- **Stored records**
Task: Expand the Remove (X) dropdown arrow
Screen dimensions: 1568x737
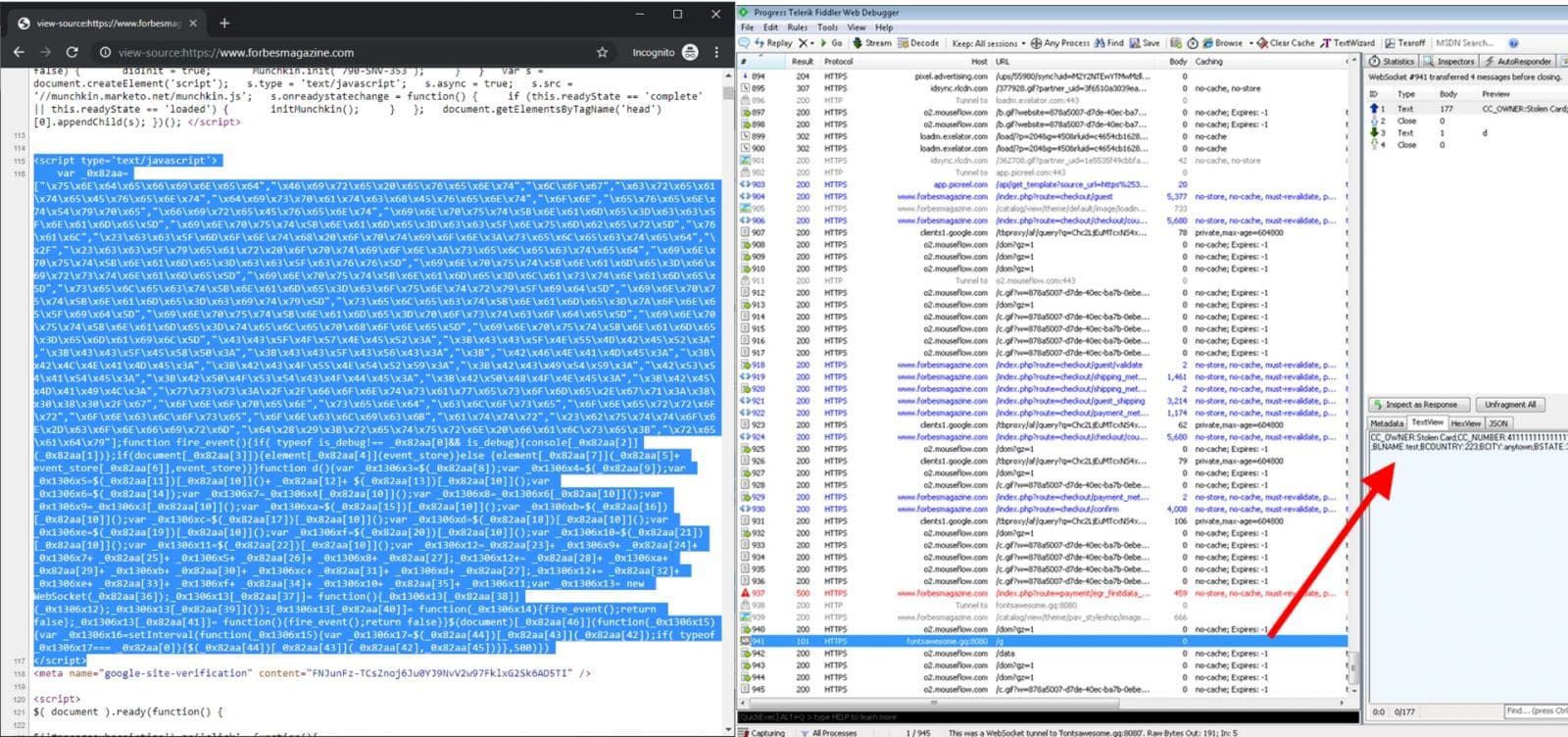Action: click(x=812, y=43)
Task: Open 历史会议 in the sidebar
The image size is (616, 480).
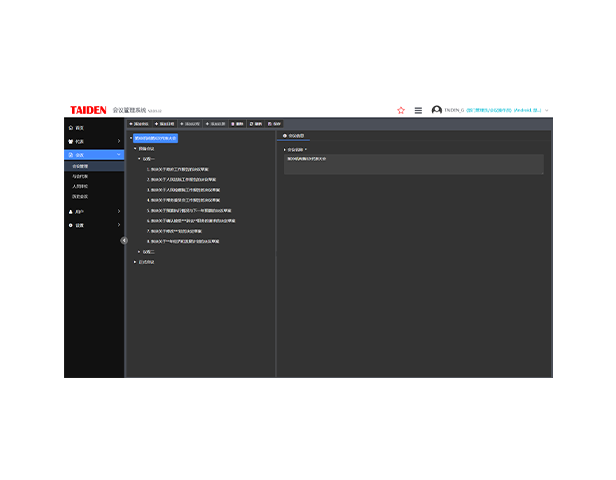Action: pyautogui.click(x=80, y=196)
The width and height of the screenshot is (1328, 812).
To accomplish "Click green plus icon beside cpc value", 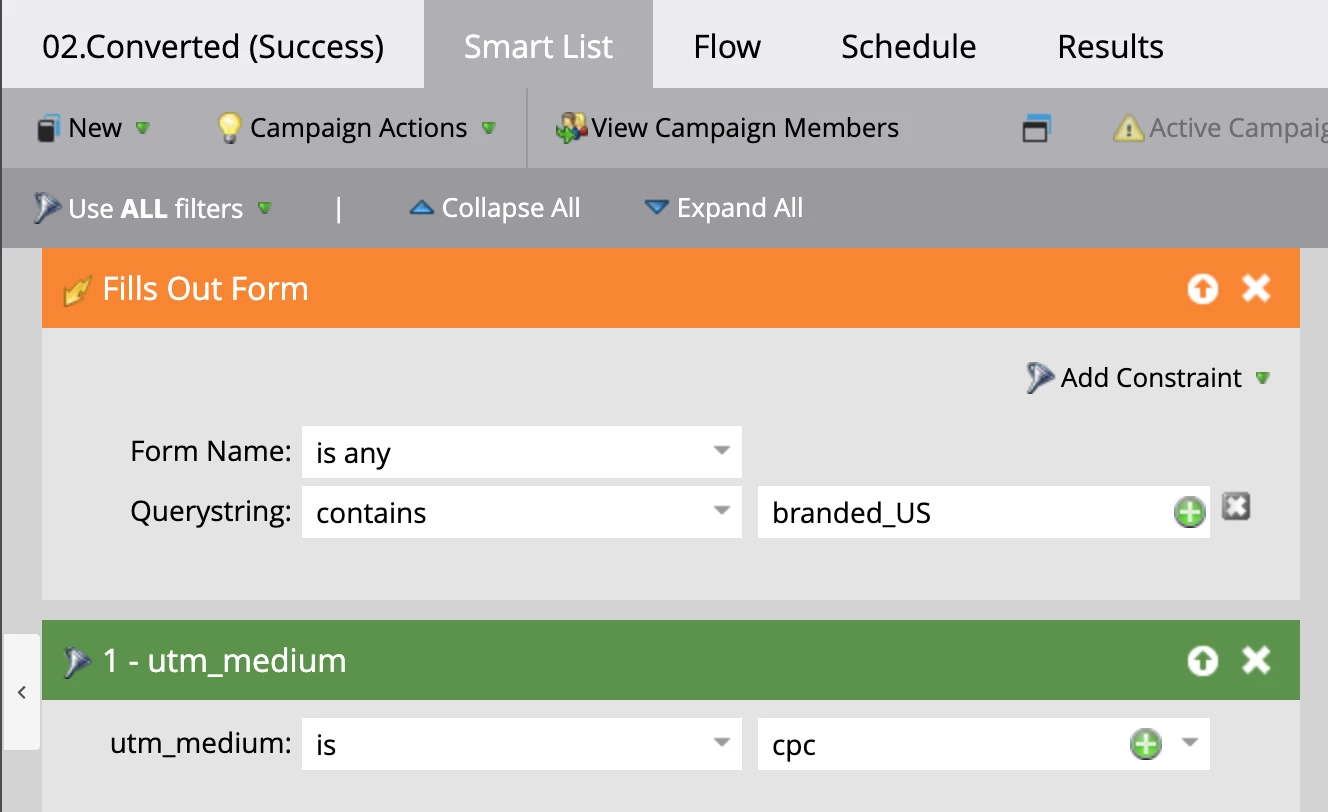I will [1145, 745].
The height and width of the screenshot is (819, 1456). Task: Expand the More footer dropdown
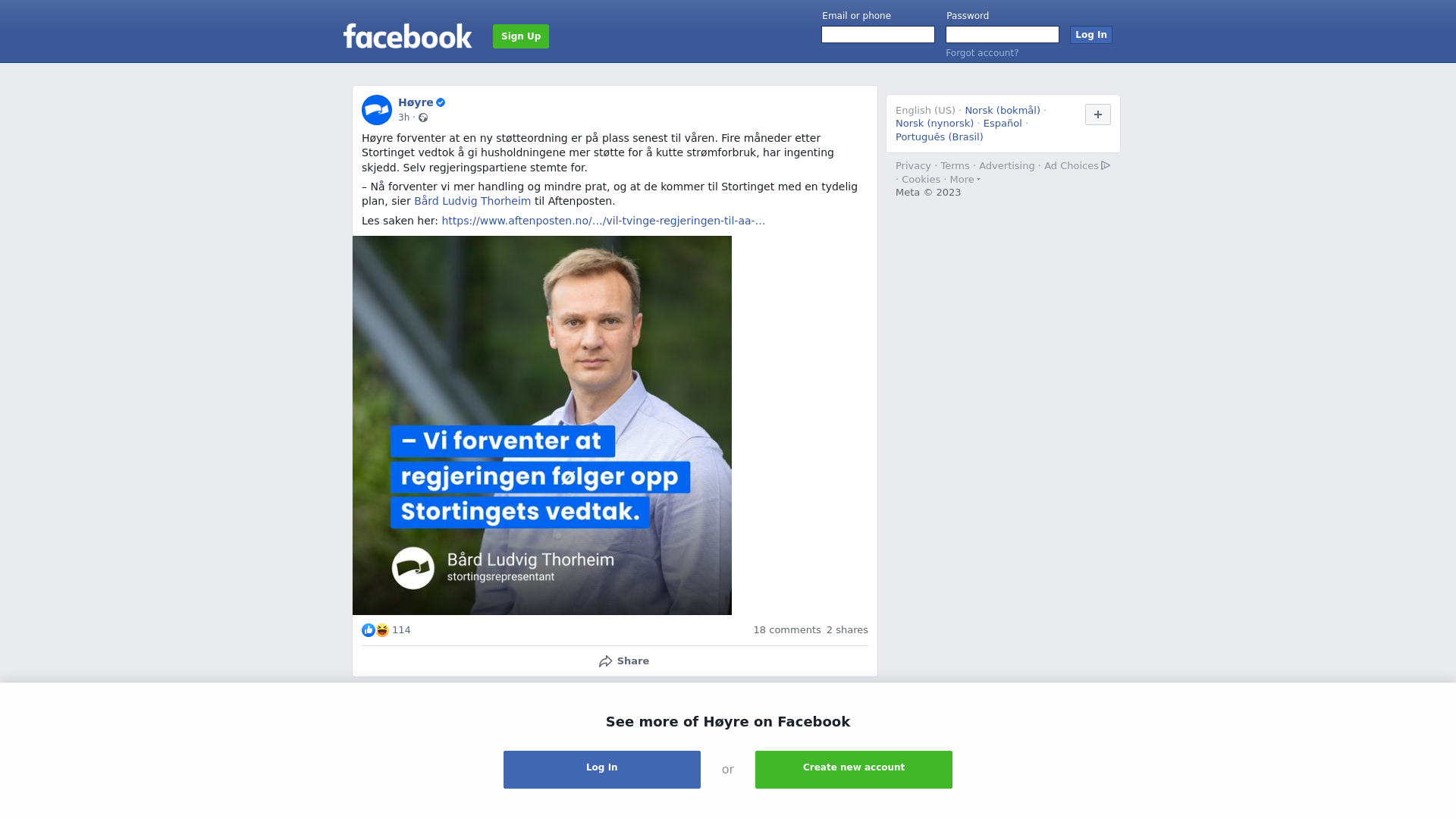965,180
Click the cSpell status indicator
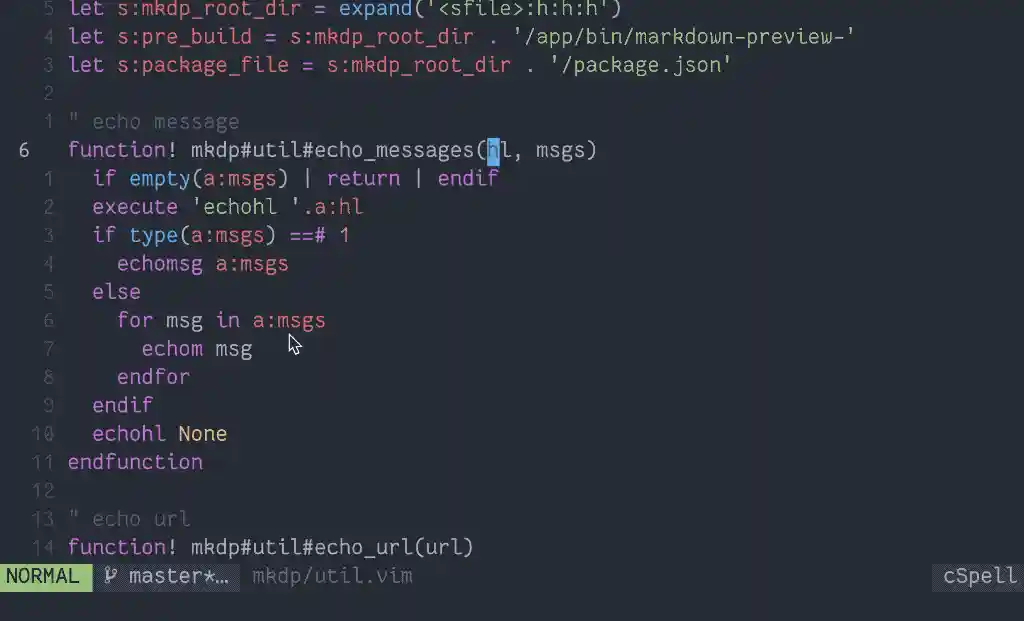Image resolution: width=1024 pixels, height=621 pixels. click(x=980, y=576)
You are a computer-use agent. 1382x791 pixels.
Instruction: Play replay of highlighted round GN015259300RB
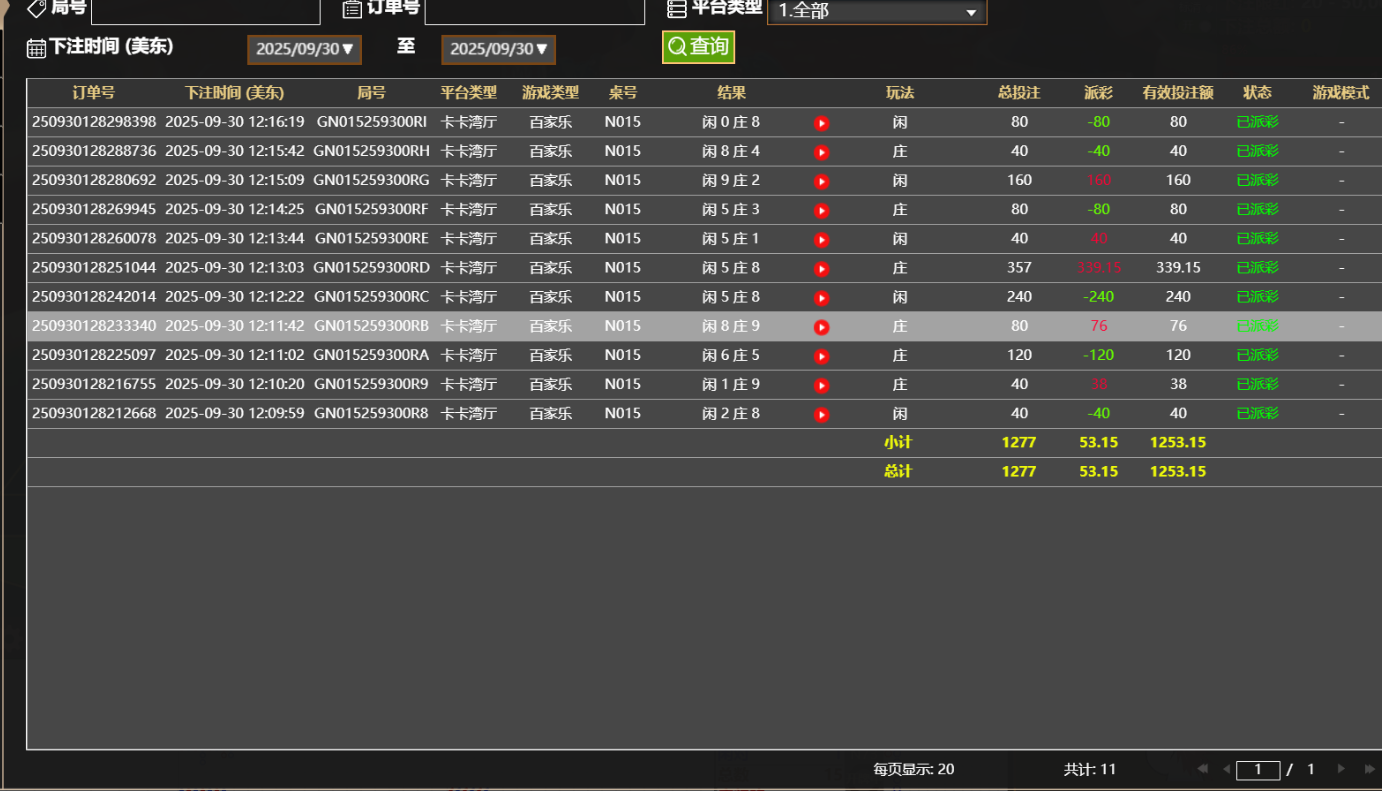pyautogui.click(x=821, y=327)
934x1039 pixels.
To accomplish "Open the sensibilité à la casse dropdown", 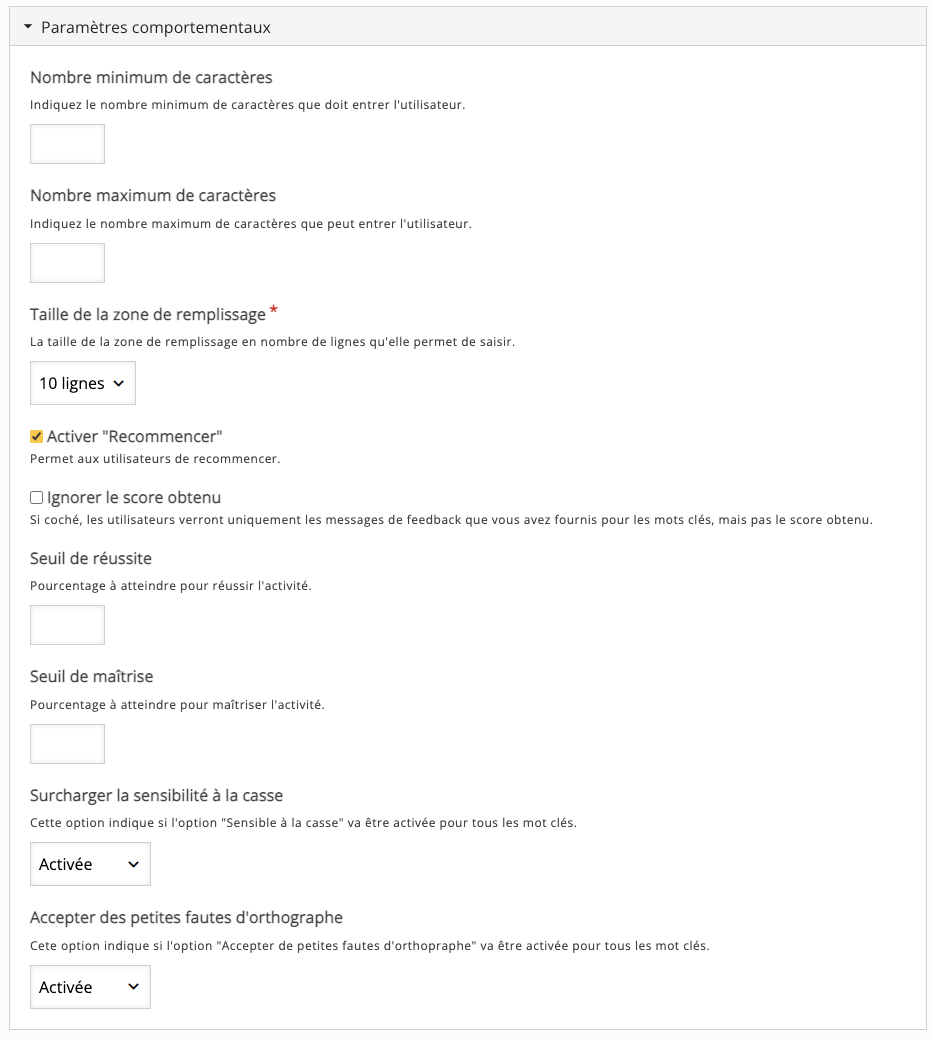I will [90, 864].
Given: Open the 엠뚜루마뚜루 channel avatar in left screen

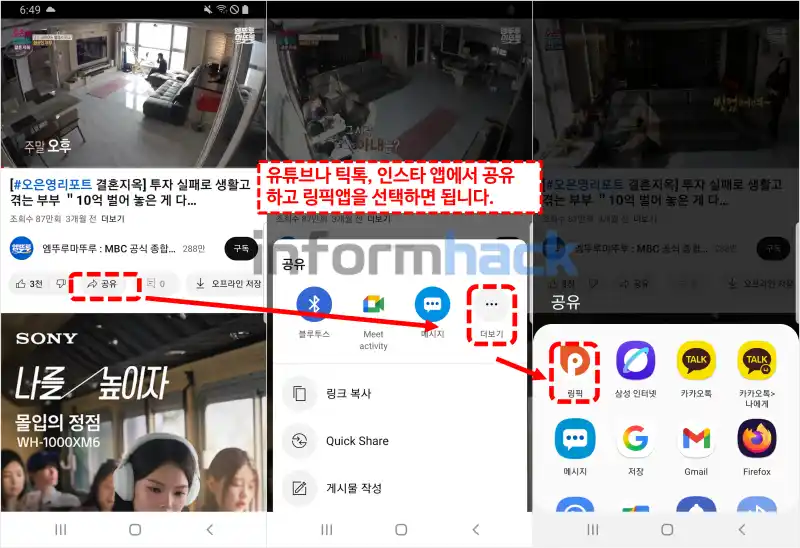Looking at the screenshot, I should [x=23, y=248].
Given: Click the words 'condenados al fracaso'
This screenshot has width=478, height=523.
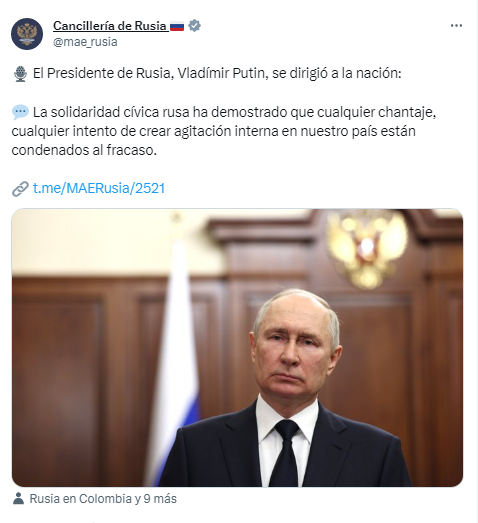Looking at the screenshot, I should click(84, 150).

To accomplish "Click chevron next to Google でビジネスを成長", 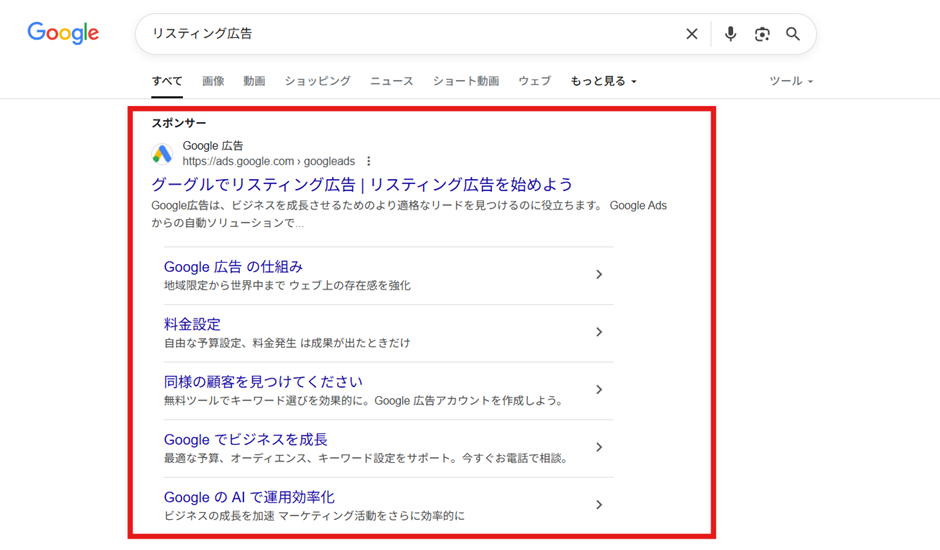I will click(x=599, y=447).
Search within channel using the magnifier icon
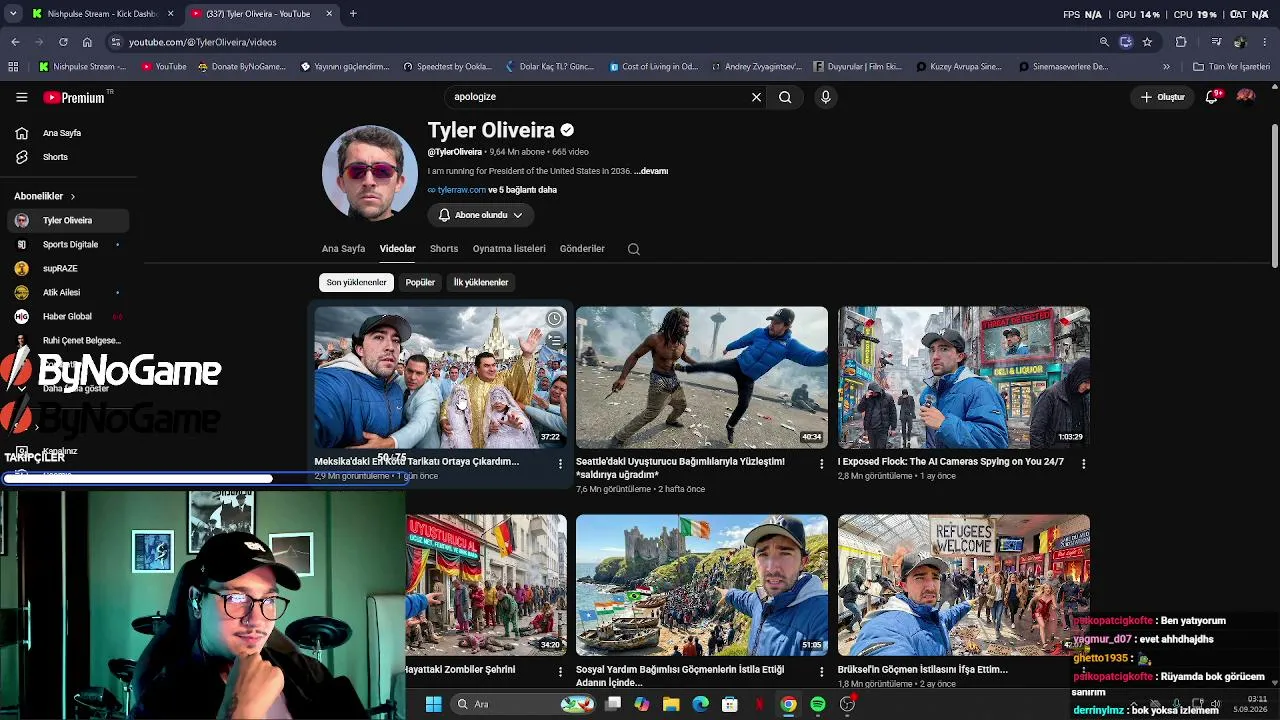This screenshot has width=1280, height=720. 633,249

- **EXERCISE INSTRUCTIONS**
Pictures stay out. Return exactly the lines from the one with "Search within channel" through the last line of the data.

- **TASK RESPONSE**
Search within channel using the magnifier icon
This screenshot has width=1280, height=720. 633,249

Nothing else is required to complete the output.